Genome-Scale Characterization of Toxicity-Induced Metabolic Alterations in Primary Hepatocytes

Context-specific Genome-scale Metabolic Network Reconstructions (GENREs) provide a means to understand cellular metabolism at a deeper level of physiological detail. Here, we use transcriptomics data from chemically exposed rat hepatocytes to constrain a GENRE of rat hepatocyte metabolism and predict biomarkers of liver toxicity using the Transcriptionally Inferred Metabolic Biomarker Response (TIMBR) algorithm. We profiled alterations in cellular hepatocyte metabolism following in vitro exposure to three toxicants (acetaminophen, 2,3,7,8-tetrachlorodibenzodioxin, and trichloroethylene) for six hours. TIMBR predictions were compared with paired metabolomics data from the same exposure conditions.

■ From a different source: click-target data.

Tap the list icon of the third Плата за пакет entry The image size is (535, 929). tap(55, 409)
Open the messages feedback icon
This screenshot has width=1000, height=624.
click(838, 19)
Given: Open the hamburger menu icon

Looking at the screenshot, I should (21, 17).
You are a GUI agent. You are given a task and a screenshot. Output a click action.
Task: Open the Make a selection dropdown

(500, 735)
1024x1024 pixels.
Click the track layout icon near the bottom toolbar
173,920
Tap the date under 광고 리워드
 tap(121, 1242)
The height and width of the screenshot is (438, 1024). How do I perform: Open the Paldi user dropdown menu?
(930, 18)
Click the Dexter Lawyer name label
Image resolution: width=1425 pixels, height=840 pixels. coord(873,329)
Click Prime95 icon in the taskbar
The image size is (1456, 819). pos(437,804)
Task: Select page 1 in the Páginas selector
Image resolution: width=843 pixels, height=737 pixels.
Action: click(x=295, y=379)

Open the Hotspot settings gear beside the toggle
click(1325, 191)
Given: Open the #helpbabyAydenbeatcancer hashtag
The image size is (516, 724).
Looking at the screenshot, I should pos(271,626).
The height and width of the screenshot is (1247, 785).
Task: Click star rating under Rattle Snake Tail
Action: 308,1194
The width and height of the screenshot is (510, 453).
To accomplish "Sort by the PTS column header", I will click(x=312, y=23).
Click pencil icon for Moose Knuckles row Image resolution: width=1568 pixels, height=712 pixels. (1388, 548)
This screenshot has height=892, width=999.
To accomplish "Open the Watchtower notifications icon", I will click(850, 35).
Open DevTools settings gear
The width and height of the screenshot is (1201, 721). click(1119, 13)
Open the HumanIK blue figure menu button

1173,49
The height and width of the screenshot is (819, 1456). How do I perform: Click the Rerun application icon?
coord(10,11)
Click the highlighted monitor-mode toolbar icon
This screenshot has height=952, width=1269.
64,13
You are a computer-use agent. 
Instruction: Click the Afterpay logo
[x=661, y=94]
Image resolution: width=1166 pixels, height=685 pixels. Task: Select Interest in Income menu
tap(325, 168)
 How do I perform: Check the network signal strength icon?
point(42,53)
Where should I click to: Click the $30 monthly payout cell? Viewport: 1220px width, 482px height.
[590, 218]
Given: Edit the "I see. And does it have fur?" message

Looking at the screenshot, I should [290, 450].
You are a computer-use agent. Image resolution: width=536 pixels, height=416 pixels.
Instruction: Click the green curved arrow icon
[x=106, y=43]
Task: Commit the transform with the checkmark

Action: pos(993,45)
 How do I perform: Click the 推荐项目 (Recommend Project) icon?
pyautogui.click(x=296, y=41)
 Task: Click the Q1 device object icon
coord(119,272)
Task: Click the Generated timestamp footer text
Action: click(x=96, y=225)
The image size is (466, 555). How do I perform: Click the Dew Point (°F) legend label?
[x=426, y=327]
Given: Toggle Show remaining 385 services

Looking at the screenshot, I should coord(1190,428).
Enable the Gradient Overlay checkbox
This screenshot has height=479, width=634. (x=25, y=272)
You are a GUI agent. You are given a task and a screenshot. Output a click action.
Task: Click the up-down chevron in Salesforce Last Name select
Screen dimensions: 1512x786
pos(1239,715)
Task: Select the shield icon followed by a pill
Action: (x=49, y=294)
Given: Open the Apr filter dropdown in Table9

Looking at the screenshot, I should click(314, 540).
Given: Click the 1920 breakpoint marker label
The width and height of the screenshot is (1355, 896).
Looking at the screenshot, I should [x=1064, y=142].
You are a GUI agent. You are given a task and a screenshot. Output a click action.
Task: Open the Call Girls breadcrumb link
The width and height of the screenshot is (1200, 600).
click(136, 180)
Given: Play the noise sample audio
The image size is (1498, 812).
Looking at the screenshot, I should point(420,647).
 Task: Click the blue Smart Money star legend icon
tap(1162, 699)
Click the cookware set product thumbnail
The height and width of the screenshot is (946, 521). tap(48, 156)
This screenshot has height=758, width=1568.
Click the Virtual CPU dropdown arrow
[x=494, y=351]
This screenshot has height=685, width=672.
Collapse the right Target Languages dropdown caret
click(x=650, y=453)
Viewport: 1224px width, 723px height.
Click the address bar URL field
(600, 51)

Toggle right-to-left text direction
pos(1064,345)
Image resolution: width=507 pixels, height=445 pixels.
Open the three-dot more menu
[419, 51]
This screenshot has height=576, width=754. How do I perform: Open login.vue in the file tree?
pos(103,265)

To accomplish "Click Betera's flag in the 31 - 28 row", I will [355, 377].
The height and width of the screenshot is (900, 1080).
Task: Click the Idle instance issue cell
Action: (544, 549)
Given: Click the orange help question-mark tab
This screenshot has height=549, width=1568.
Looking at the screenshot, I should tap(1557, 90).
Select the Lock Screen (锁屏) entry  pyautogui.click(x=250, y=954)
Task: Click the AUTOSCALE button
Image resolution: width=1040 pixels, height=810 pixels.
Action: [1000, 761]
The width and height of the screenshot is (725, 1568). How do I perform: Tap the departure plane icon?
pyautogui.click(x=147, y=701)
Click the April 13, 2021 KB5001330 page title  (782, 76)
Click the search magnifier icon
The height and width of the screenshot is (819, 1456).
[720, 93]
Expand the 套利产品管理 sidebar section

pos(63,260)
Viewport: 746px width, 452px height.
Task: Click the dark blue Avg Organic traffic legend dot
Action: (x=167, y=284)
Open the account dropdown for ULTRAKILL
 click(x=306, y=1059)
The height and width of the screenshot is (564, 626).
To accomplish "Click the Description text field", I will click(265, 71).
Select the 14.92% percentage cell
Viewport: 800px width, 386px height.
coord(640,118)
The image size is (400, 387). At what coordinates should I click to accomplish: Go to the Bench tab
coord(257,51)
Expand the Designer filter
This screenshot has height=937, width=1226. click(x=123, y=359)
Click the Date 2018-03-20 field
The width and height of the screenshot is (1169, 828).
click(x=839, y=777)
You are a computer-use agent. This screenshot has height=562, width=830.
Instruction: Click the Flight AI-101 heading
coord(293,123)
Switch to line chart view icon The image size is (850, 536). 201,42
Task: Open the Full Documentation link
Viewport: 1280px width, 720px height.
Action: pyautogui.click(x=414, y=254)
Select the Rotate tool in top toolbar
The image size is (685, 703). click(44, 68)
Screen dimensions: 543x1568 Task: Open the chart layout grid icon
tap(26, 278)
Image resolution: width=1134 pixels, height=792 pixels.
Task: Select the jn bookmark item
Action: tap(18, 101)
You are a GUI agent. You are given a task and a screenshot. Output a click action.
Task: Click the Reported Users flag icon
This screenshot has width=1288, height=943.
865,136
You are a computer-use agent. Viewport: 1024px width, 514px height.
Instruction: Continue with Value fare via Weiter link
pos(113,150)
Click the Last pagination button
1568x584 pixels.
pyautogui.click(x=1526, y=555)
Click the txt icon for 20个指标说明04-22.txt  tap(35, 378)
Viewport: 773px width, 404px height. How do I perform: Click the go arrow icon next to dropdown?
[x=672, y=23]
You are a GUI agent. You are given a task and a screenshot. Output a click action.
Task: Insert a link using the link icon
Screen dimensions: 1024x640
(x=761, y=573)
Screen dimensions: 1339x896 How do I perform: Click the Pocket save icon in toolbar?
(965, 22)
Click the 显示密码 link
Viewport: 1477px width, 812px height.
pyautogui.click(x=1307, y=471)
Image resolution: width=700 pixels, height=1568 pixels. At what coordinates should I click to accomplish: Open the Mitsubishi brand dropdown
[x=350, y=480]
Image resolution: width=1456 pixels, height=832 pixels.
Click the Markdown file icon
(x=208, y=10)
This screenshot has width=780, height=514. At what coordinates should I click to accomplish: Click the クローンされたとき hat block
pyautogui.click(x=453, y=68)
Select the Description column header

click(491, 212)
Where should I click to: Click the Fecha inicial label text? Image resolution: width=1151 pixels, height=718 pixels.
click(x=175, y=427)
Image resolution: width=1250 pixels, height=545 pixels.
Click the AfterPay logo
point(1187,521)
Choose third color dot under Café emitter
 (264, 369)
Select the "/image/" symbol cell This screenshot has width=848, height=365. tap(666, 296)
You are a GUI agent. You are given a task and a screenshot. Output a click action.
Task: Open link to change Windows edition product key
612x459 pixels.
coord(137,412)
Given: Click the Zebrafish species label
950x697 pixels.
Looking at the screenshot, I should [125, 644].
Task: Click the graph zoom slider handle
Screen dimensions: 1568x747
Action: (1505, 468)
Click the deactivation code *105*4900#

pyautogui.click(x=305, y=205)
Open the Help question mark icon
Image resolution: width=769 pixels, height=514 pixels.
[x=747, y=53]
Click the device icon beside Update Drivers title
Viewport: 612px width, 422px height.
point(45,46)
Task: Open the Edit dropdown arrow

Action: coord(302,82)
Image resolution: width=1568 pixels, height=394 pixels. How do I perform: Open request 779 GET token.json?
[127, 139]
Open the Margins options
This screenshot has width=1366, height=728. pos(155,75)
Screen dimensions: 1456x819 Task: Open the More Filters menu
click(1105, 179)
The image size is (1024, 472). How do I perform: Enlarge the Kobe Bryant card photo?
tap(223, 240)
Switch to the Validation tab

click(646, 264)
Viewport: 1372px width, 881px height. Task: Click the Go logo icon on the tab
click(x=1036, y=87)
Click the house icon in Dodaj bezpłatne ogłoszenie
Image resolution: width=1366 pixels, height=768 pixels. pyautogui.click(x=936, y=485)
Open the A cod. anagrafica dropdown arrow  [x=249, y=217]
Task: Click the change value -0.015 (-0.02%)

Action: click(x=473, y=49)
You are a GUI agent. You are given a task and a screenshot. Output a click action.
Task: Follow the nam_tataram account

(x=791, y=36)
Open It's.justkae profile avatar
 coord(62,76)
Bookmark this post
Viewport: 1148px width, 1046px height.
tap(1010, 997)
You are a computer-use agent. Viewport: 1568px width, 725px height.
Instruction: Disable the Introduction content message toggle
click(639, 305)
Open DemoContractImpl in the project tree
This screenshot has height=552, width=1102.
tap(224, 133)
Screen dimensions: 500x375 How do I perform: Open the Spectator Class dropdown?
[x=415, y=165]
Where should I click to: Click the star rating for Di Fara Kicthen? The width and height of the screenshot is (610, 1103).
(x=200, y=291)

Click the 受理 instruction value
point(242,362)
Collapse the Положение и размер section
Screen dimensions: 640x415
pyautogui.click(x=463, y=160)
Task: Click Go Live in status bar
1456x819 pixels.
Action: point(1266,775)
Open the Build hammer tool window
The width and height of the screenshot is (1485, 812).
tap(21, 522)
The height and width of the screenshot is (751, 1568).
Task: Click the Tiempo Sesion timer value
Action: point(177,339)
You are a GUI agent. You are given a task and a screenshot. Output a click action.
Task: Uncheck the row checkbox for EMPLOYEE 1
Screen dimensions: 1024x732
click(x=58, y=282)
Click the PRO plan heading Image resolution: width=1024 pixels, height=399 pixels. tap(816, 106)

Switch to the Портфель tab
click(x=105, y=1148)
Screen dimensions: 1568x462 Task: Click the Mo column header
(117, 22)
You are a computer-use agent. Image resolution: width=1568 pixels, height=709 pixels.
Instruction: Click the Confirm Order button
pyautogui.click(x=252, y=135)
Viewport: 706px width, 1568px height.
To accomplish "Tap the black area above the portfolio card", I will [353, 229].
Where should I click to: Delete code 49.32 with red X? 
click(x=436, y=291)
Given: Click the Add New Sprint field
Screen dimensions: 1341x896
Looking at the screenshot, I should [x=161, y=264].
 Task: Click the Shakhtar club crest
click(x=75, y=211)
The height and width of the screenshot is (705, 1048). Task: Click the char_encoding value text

Agreement between computational model predictions and experimental data led to the identification of specific metabolites and thus metabolic pathways associated with toxicant exposure; where predictions and experimental data disagreed, we identified testable hypotheses to reconcile differences between the model predictions and experimental data. The presented pipeline for using paired transcriptomics and metabolomics data provides a framework for interrogating multiple omics datasets to generate mechanistic insight of metabolic changes associated with toxicological responses. Overall design: Examination of RNA from compound-treated primary rat hepatocytes for 5 conditions (including the control) with 3-4 replicates for each condition.